Sihai network

Which province is Hanshan Temple? Is there any clock in Hanshan Temple?

When it comes to Hanshan Temple, everyone should be familiar with it! Many people know that this place may be because of a poem from school, 'Hanshan Temple outside Suzhou City, bell goes to the passenger boat at midnight', which is a famous sentence written by Tang Dynasty poet Zhang Ji in the poem "Night Mooring at Fengqiao". This poem was written by Zhang Ji when he fled to the south of the Yangtze River to avoid the rebellion after the rebellion of an Shi. It is called the famous poem in the Tang Dynasty because of its extreme description of aestheticism and the sharp touch of the soul. It has also become a poem that has to be included in any selected poems of the Tang Dynasty. However, many people may have questions about the clock in Hanshan Temple. Is there still one?

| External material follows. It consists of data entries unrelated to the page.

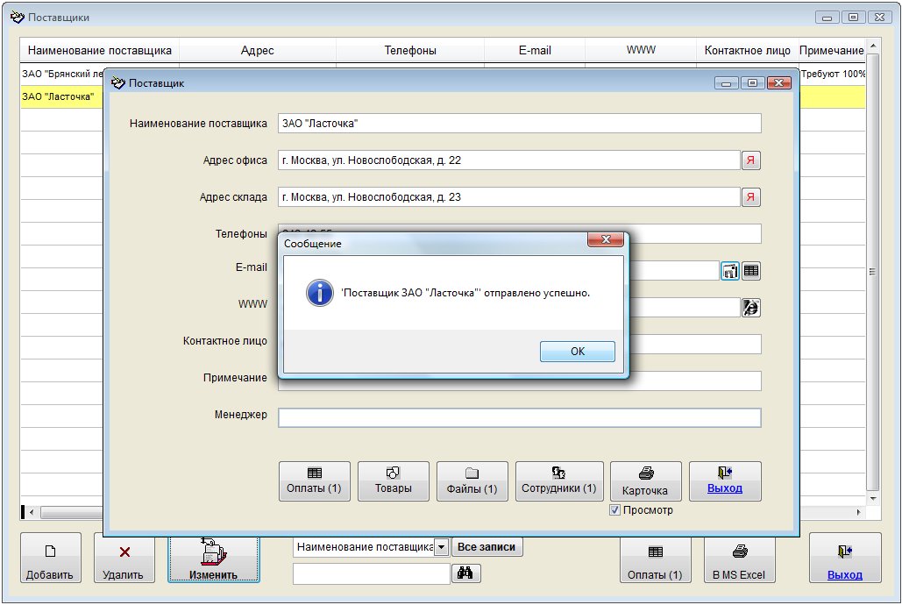The image size is (902, 605).
Task: Export list with В MS Excel button
Action: (x=739, y=559)
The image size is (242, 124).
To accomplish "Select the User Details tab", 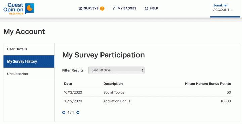I will pyautogui.click(x=29, y=49).

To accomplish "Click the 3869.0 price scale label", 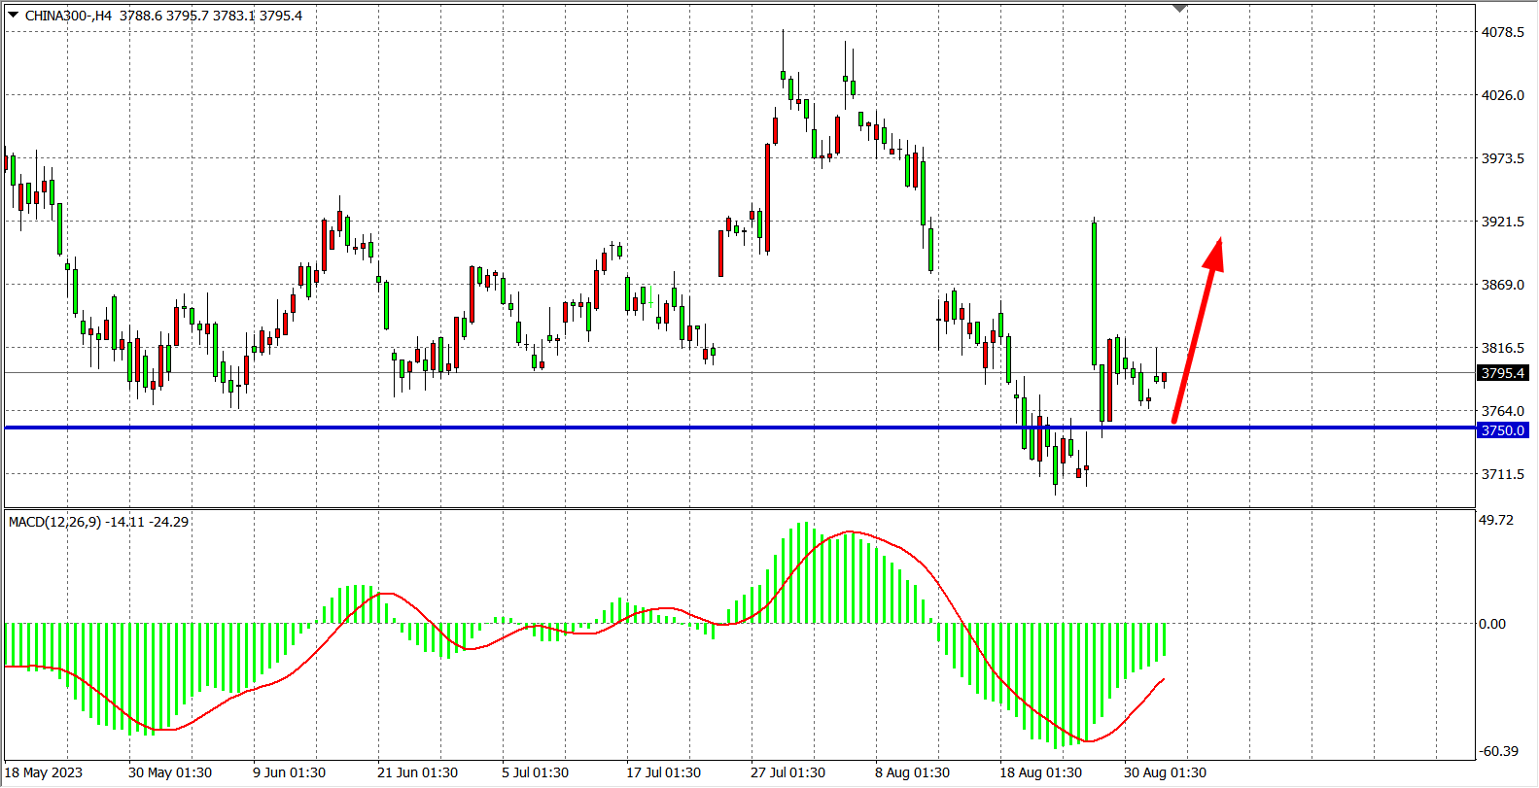I will tap(1502, 285).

Hanshan Temple is famous for this poem. It is famous at home and abroad from a small temple. Over the years, there has been an endless stream of individuals, organizations and even countries willing to donate bells to it. There are more than 200 big bells in Hanshan Temple. Unfortunately, Zhang Jishi's bell is no longer there.

It was once acknowledged that in the Ming Dynasty, this bell was looted because of the invasion of Japanese invaders, and then it was exiled to Japan and its whereabouts were unknown. However, according to the travels to Weihang written by Kono, the Japanese, Tang Zhong didn't fall into the hands of the Japanese at that time, but because of the damage of the old age, a big bell was cast to replace it in Jiajing. The old bells of the Tang Dynasty were collected by temples.

However, the disappearance of Tang Zhong is still inseparable from the Japanese. That is, during the Taiping Heavenly Kingdom Movement in the late Qing Dynasty, local bandits stole Tang Zhong and sold it to Shanghai antique dealers, and then sold it to a temple in Mount Fuji, Japan. However, the abbot of the temple did not know the goods. He melted the big clock and made a new one himself.

As a Japanese sinologist and former director of the imperial chamber Museum in Japan, Kono's statement, though not the exact answer, is still valuable.

Another way of saying is that during the Meiji period, a Japanese monk named Yamada run Xidu visited Hanshan Temple, and when he learned that Tang Zhong had been stolen and exiled to Japan, he vowed to retrieve the bell for Hanshan Temple. He even changed his name to Shantian Hanshan, but after hard work, he never got anything.

Yamada Hanshan, according to his conclusion, believed that it was stolen by Kuma, the Japanese National People's Congress, but he was unable to recover. He later raised funds to recast two smaller clocks, one to stay in Japan and the other to compensate China. This view has been widely spread. Even then Japanese Prime Minister Hiroshi ITO wrote:

Hanshan Temple in Gusu has a long history. In Tang Dynasty, the sound of bells was heard in Zhang Jishi's poems. When I heard that the temple bell had been transferred to our country, I lost my place. The mountain was very hard to search, so I couldn't get it. I just cast a new one and hung it. Please come to Yu Ming.

After the victory of the Anti Japanese War, Peiyuan, the abbot of Hanshan Temple, once asked the government to investigate the theft of Tang Zhong by okumab. However, Gui Yu, the consultant of the international military court, made it clear at that time that there was no clue about the whereabouts of the bell after the investigation of okumab's descendants.

The second bell that used to be a bell tower was made in Jiajing period of Ming Dynasty. However, the fate of this bell is more tragic. Only 30 years after it was made, it was destroyed by Japanese invaders. This is clearly recorded in the local literature of Suzhou, Yanshui of Baicheng, compiled by Xu Song and Zhang Dachun in the Qing Dynasty

In the Jiajing period of the Ming Dynasty, the monk originally cast a bell to build a building. When a clock changes, it is sold as a cannon.

So is the chime of Hanshan Temple in Japan now? No, the bell from Japan is not hanging in the bell tower, but on the right side of the hall. In 1906, Chen Linglong, governor of Jiangsu Province, rebuilt Hanshan Temple. In the face of the Bell sent by the Japanese at that time, all walks of life expressed that they could not accept it. Instead, they gave generously and forged an iron bell. Now the bell is still hanging. It always rings at the beginning of the new year.

Although the history of big bell is complicated, it is because of the weakness of national power. The bell that reverberates forever in our hearts will tell us that we will be beaten if we fall behind. We must strive to build our motherland and let the tragedy not repeat itself.